Tumor/normal DNA, tumor-only RNA

subject_id,group_id,sample_id,sample_type,sequence_type,filetype,filepath
PATIENT1,PATIENT1,PATIENT1-T,tumor,dna,bam,/path/to/PATIENT1-T.dna.bam
PATIENT1,PATIENT1,PATIENT1-R,normal,dna,bam,/path/to/PATIENT1-R.dna.bam
PATIENT1,PATIENT1,PATIENT1-T-RNA,tumor,dna,bam,/path/to/PATIENT1-T.rna.bam

Multiple patients and/or samples

Suppose you have multiple patients, each with one or more biopsies taken from different years.

You could then set:

  • subject_id to the patient ID
  • group_id to the set of samples for a particular year (e.g. PATIENT1-YEAR1)
  • sample_id to the actual sample IDs in the sample set for that year

For example:

subject_id,group_id,sample_id,sample_type,sequence_type,filetype,filepath
PATIENT1,PATIENT1-YEAR1,PATIENT1-YEAR1-T,tumor,dna,bam,/path/to/PATIENT1-YEAR1-T.dna.bam
PATIENT1,PATIENT1-YEAR1,PATIENT1-YEAR1-R,normal,dna,bam,/path/to/PATIENT1-YEAR1-R.dna.bam
PATIENT1,PATIENT1-YEAR2,PATIENT1-YEAR2-T,tumor,dna,bam,/path/to/PATIENT1-YEAR2-T.dna.bam
PATIENT1,PATIENT1-YEAR2,PATIENT1-YEAR2-R,normal,dna,bam,/path/to/PATIENT1-YEAR2-R.dna.bam
PATIENT2,PATIENT2-YEAR1,PATIENT2-YEAR1-T,tumor,dna,bam,/path/to/PATIENT2-YEAR1-T.dna.bam
PATIENT2,PATIENT2-YEAR1,PATIENT2-YEAR1-R,normal,dna,bam,/path/to/PATIENT2-YEAR1-R.dna.bam

Running from REDUX BAM

For DNA sequencing analyses, read alignment with bwa-mem2 and read pre-processing with REDUX are the pipeline steps that take the most time and compute resources. Thus, we can re-run Oncoanalyser from a REDUX BAM if it is already exists, e.g. due to updates to downstream tools from hmftools.

Simply provide the REDUX BAM path, specifying bam_redux under filetype:

group_id,subject_id,sample_id,sample_type,sequence_type,filetype,filepath
PATIENT1,PATIENT1,PATIENT1-T,tumor,dna,bam_redux,/path/to/PATIENT1-T.dna.redux.bam

The *.jitter_params.tsv and *.ms_table.tsv.gz REDUX output files are expected to be in the same directory as the REDUX BAM. If these files are located elsewhere, their paths can also be explicitly provided by specifying redux_jitter_tsv and redux_ms_tsv under filetype:

group_id,subject_id,sample_id,sample_type,sequence_type,filetype,filepath
PATIENT1,PATIENT1,PATIENT1-T,tumor,dna,bam_redux,/path/to/PATIENT1-T.dna.redux.bam
PATIENT1,PATIENT1,PATIENT1-T,tumor,dna,redux_jitter_tsv,/path/to/PATIENT1-T.dna.jitter_params.tsv
PATIENT1,PATIENT1,PATIENT1-T,tumor,dna,redux_ms_tsv,/path/to/PATIENT1-T.dna.ms_table.tsv.gz

Running specific tools

It is possible to run Oncoanalyser from any tool from hmftools.
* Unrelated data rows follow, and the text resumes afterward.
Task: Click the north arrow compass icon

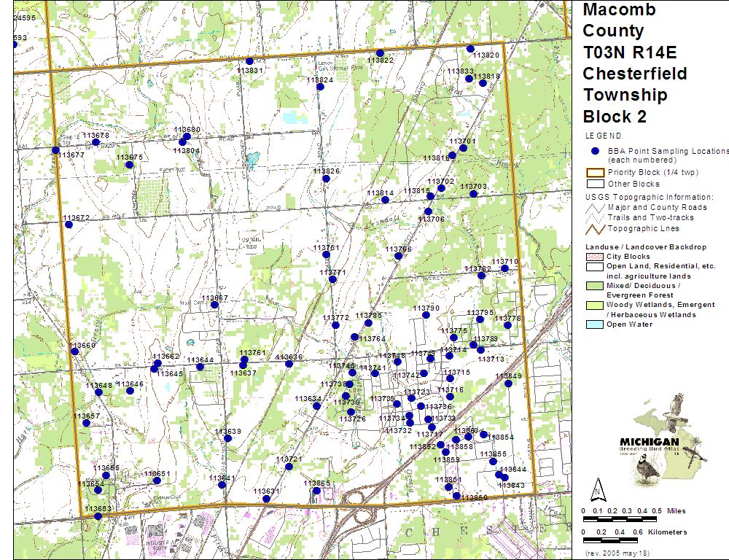Action: [x=596, y=488]
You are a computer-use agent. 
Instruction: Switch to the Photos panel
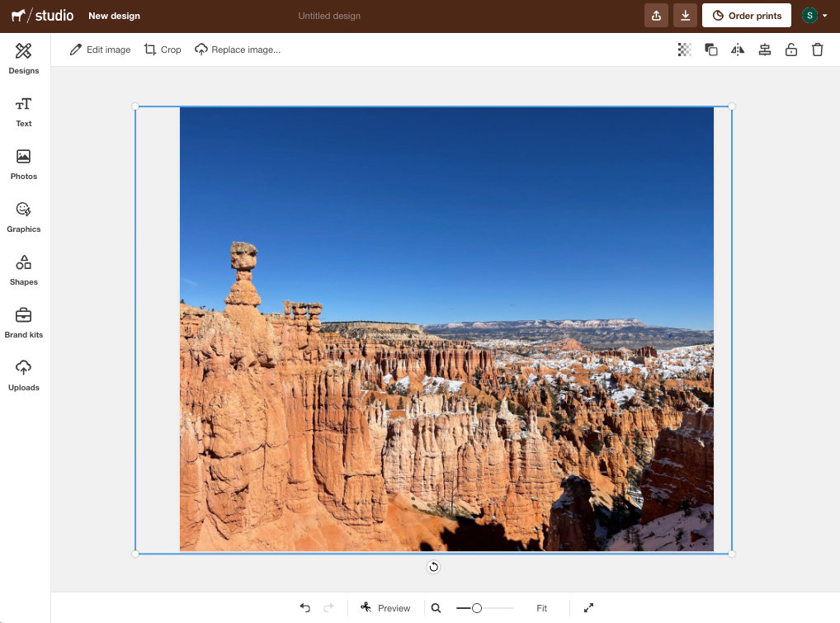23,163
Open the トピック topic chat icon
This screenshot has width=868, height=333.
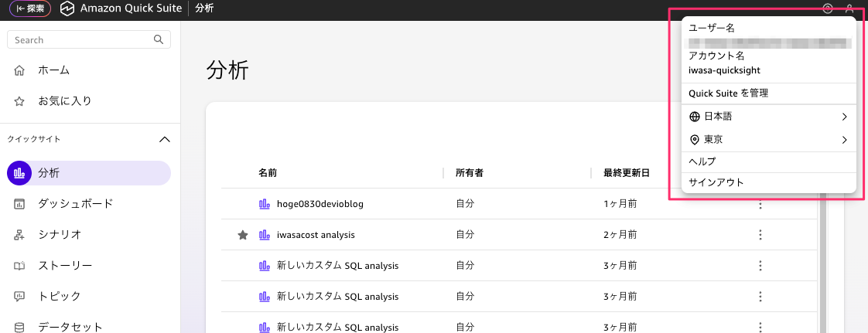click(20, 296)
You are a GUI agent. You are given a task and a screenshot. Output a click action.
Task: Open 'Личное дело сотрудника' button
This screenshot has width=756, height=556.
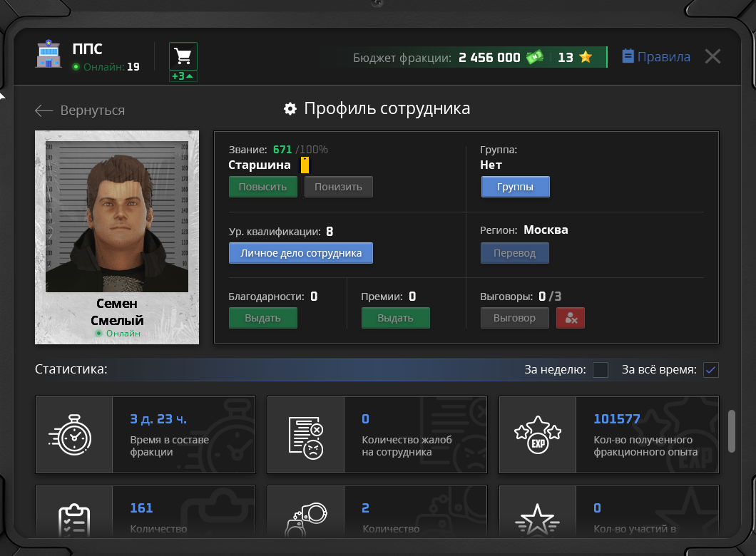click(300, 253)
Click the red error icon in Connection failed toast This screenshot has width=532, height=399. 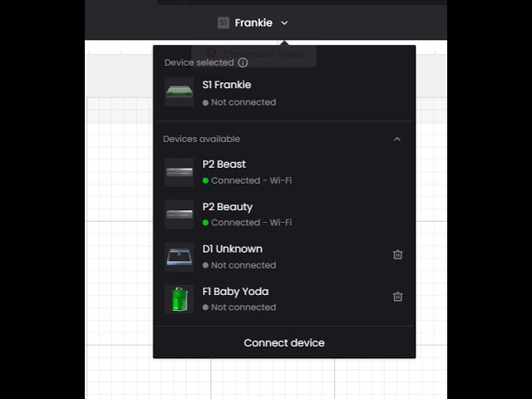(x=211, y=53)
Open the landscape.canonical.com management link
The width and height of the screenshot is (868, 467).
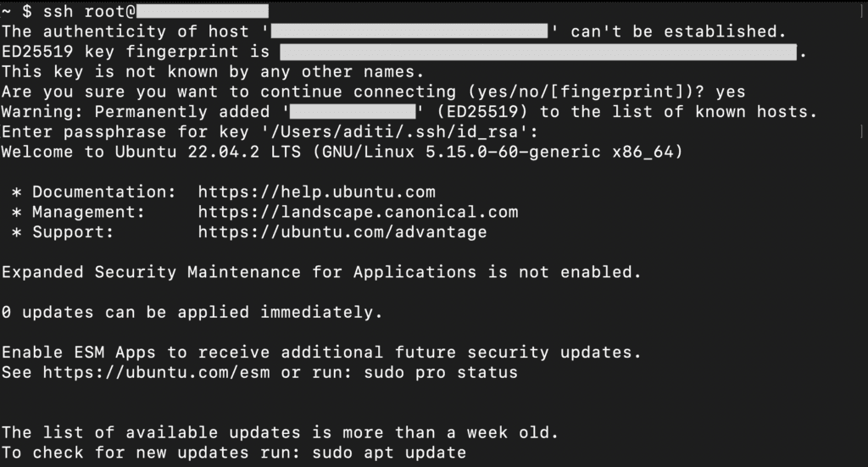(358, 212)
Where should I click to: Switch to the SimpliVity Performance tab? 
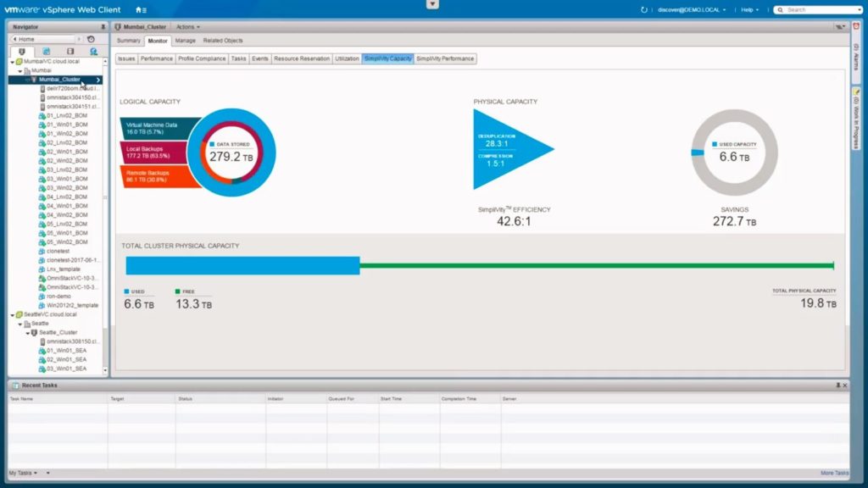pyautogui.click(x=445, y=58)
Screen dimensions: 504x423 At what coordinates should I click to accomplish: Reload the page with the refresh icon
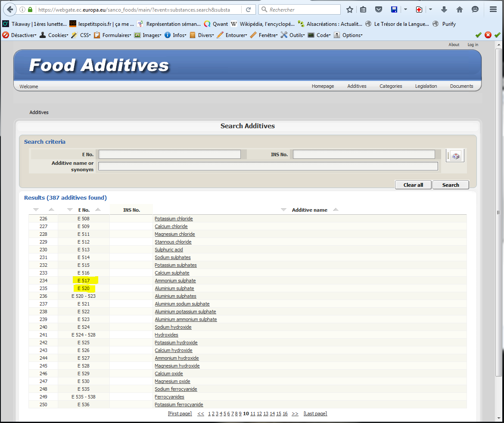pos(248,9)
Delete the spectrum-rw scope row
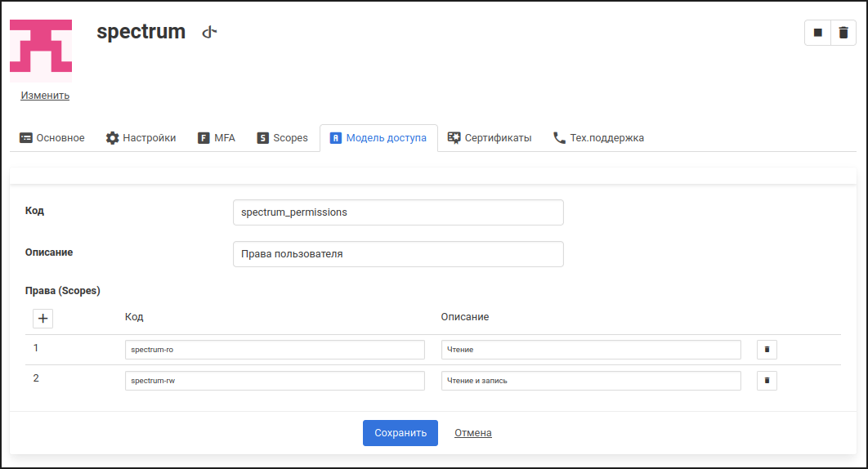This screenshot has width=868, height=469. pyautogui.click(x=767, y=381)
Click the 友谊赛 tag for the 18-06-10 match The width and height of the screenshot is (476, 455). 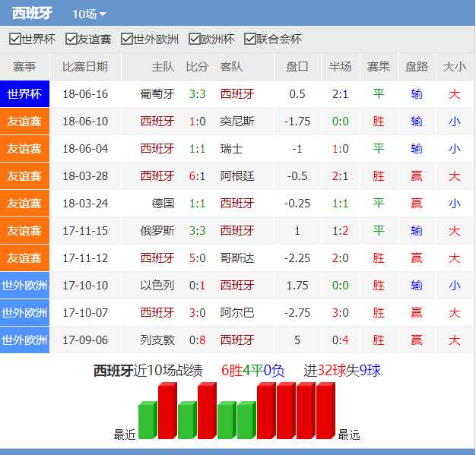[24, 122]
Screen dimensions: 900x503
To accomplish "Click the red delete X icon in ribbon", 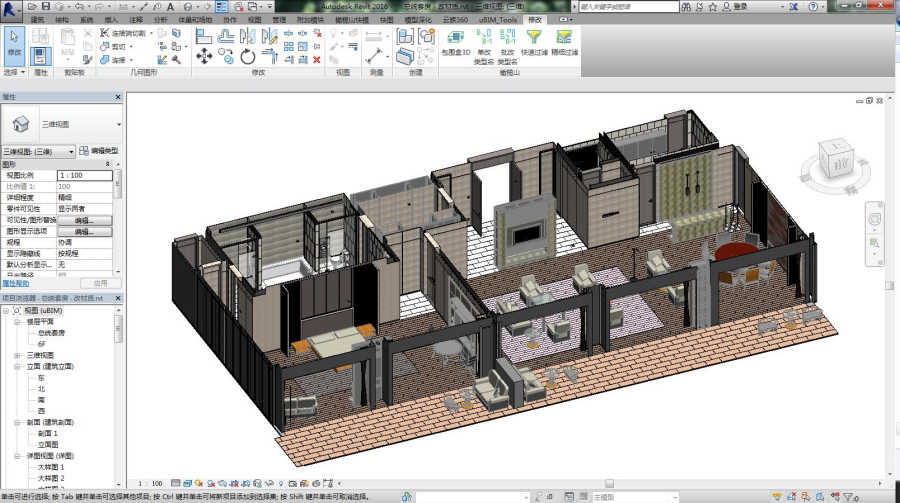I will 318,59.
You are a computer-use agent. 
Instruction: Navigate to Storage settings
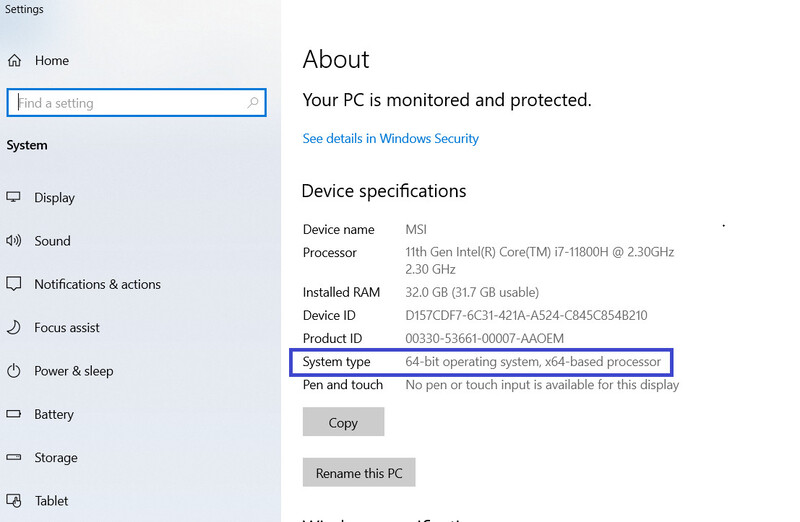56,458
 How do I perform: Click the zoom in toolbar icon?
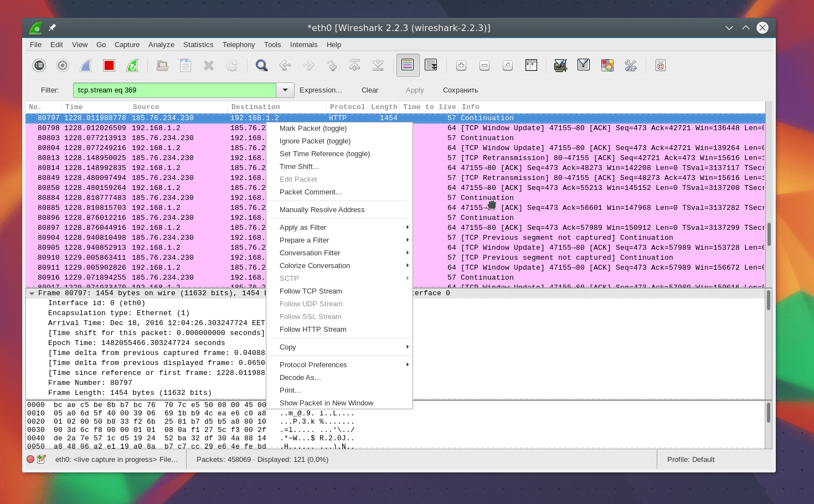(x=461, y=66)
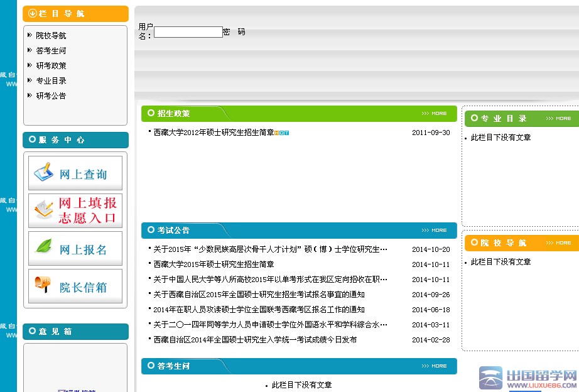Open 西藏大学2015年硕士研究生招生简章 announcement
This screenshot has height=392, width=579.
click(x=214, y=264)
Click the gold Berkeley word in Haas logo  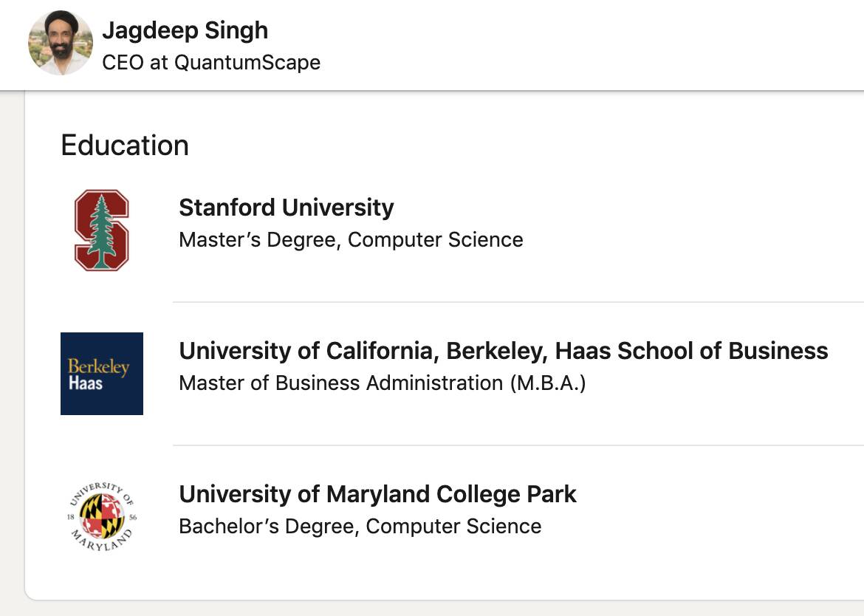[x=99, y=366]
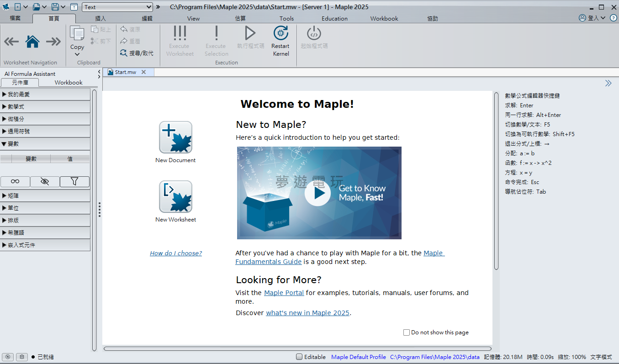
Task: Click the New Document icon
Action: [175, 137]
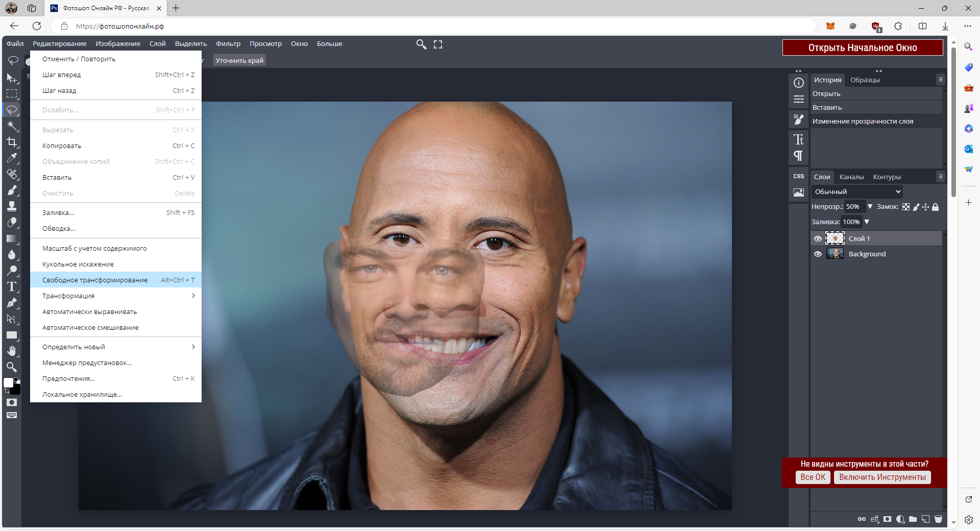Create a new layer using the page icon

pyautogui.click(x=925, y=519)
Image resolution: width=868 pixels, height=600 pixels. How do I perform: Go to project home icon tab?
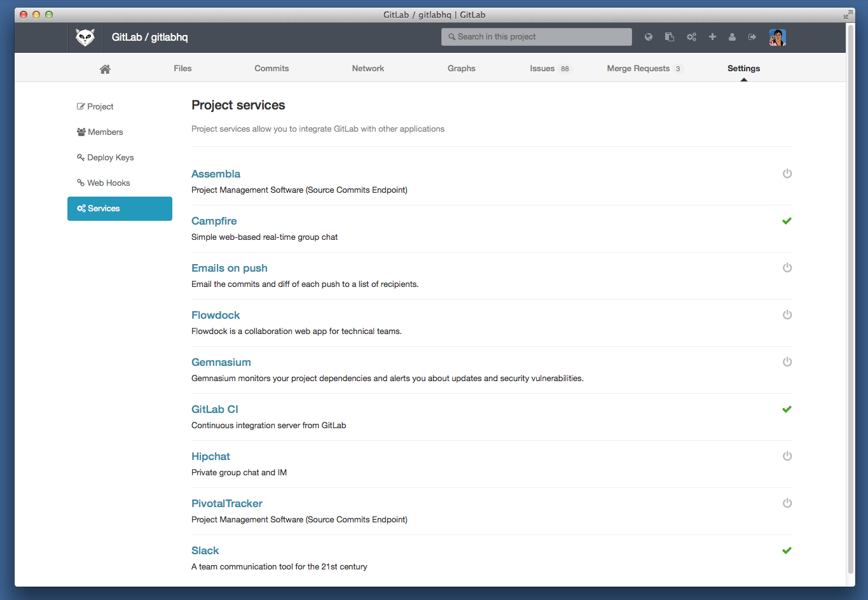tap(105, 69)
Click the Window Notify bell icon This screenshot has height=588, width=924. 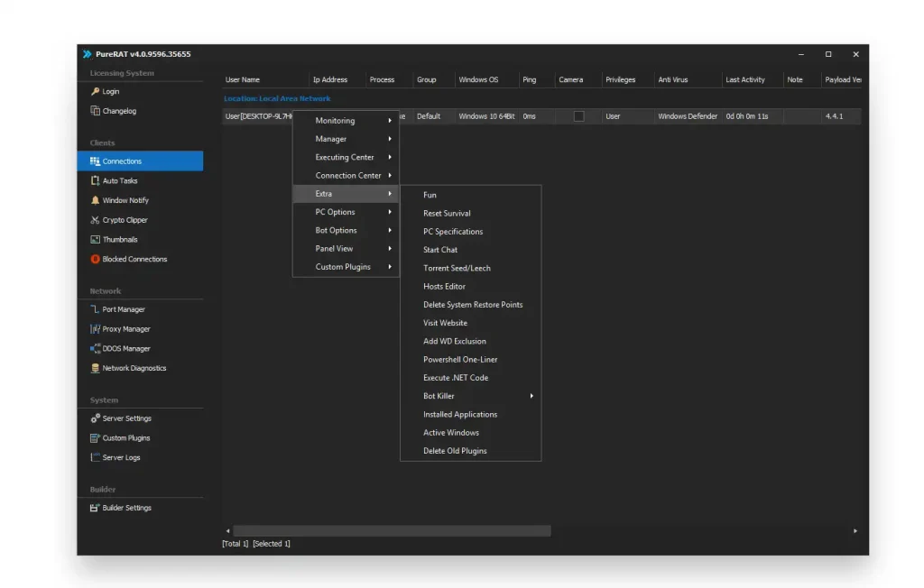(95, 200)
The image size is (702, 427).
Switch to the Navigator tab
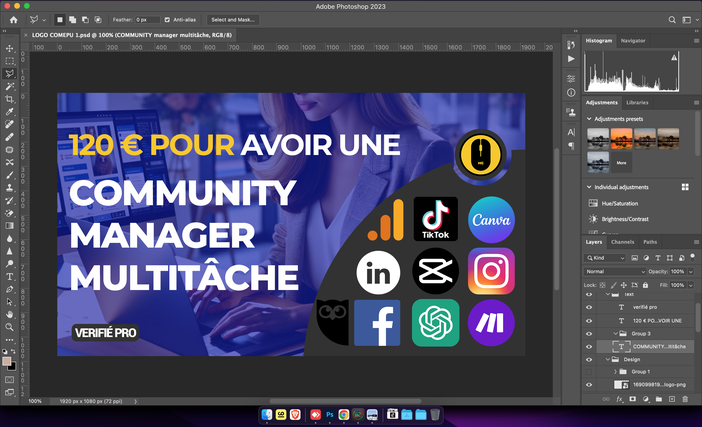tap(633, 41)
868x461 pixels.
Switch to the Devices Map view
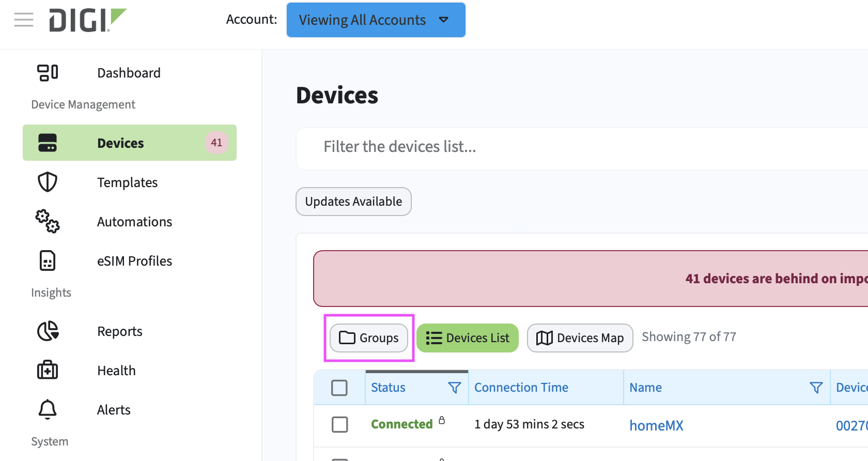[x=580, y=338]
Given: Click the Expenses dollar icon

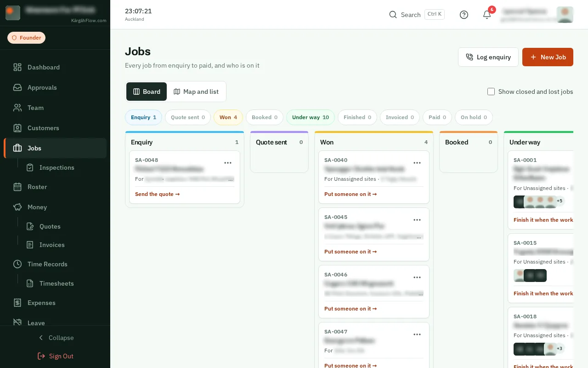Looking at the screenshot, I should click(x=17, y=303).
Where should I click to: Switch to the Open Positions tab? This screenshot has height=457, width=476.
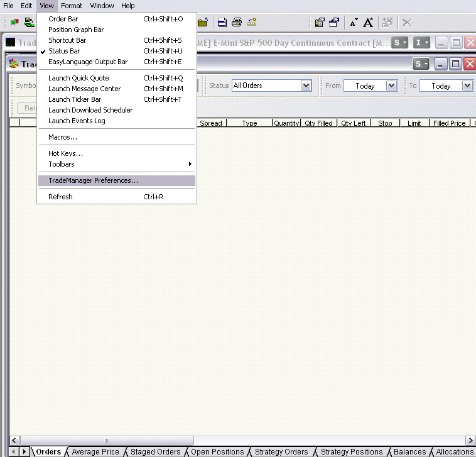[x=217, y=451]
For example, you may want to run CUPPA and already have the outputs from PURPLE, LINX, and VirusInterpreter. In this case, you would provide the outputs from those tools to the sample sheet, specifying entries where filetype is purple_dir, linx_anno_dir, and virusinterpreter_dir:

group_id,subject_id,sample_id,sample_type,sequence_type,filetype,filepath
PATIENT1,PATIENT1,PATIENT1-T,tumor,dna,purple_dir,/path/to/purple/dir/
PATIENT1,PATIENT1,PATIENT1-T,tumor,dna,linx_anno_dir,/path/to/linx/dir/
PATIENT1,PATIENT1,PATIENT1-T,tumor,dna,virusinterpreter_dir,/path/to/virus/dir/

Please see the respective tool READMEs for details on which input data is required.

Below are all valid values for filetype:

Type Values
Raw inputs bam, bai, fastq
REDUX output bam_redux, redux_jitter_tsv, redux_ms_tsv
Other tool outputs amber_dir, bamtools, bamtools_dir, cobalt_dir, esvee_vcf, esvee_vcf_tbi, isofox_dir, lilac_dir, linx_anno_dir, pave_vcf, purple_dir, sage_vcf, sage_vcf_tbi, sage_append_vcf, virusinterpreter_dir
ORANGE inputs chord_dir, sigs_dir, cuppa_dir, linx_plot_dir, sage_dir

Configuration files

Nextflow configuration files can be used to configure Oncoanalyser. This section summarizes concepts of Nextflow configuration files that are relevant for using Oncoanalyser.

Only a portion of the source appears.